Some tasks will show dramatic improvement. Others will show only marginal difference. Both outcomes are informative. Tasks that improve a lot tell you what context the agent was missing. Tasks that improve little tell you the agent was already inferring that context from your codebase.
Hints
- Use exactly 5 lines. The temptation is to write more, but the exercise is specifically designed to measure the impact of minimal configuration. You will add more lines in later modules as you identify specific gaps.
- Make sure you start a new session after creating the file. If you add the file mid-session, the agent may not read it until the next session (behavior varies by tool).

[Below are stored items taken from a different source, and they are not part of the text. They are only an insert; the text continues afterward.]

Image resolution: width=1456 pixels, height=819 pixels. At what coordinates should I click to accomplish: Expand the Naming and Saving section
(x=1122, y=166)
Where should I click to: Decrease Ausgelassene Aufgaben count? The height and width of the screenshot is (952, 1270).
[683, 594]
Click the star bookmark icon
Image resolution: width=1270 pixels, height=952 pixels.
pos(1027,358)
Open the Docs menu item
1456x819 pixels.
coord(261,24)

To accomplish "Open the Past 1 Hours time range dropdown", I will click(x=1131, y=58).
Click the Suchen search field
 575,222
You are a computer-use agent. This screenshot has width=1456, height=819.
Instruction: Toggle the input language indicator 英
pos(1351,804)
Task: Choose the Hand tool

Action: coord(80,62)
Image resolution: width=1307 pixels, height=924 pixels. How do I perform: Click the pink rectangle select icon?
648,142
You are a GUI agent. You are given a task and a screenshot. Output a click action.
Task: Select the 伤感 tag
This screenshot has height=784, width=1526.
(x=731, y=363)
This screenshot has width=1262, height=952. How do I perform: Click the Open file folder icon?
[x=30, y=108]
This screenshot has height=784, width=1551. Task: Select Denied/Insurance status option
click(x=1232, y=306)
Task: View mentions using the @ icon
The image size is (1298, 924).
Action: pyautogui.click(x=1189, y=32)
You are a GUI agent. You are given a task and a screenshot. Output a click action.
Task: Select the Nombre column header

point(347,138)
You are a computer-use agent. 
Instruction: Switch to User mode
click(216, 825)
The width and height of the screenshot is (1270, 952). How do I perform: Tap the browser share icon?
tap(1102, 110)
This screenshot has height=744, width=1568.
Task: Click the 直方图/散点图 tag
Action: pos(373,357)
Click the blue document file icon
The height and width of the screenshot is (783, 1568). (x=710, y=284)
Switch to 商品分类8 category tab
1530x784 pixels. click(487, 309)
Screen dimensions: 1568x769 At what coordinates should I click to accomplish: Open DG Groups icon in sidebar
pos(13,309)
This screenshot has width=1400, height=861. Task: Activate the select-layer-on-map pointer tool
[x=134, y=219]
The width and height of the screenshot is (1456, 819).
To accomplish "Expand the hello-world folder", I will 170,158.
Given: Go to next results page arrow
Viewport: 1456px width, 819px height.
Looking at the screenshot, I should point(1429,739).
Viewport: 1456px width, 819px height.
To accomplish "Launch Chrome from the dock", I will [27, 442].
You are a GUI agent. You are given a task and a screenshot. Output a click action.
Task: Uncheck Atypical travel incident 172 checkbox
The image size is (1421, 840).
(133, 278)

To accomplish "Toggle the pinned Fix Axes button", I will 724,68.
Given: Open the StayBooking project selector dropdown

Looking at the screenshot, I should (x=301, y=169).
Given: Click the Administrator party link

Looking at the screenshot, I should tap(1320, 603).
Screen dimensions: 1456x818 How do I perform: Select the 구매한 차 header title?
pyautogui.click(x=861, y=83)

- If you do not see any improvement, that is still a useful result. It means either your task was simple enough that configuration did not matter, or the agent was already inferring the right context from your code. Try a different task to see if the pattern holds.
- Keep your observations from this exercise. You will refer back to them in Module 03 when we cover advanced configuration strategies.
After You Finish
You have now completed the core loop of agentic development: orient, configure, build, review. Everything in the rest of this curriculum builds on this foundation.
Before moving on, make sure you can answer these questions:
- How accurate was the agent's first impression of your codebase?
- How long did your first real task take, and was the output correct?
- Did a minimal configuration file make a measurable difference?
If you have clear answers to all three, you are ready for Module 02.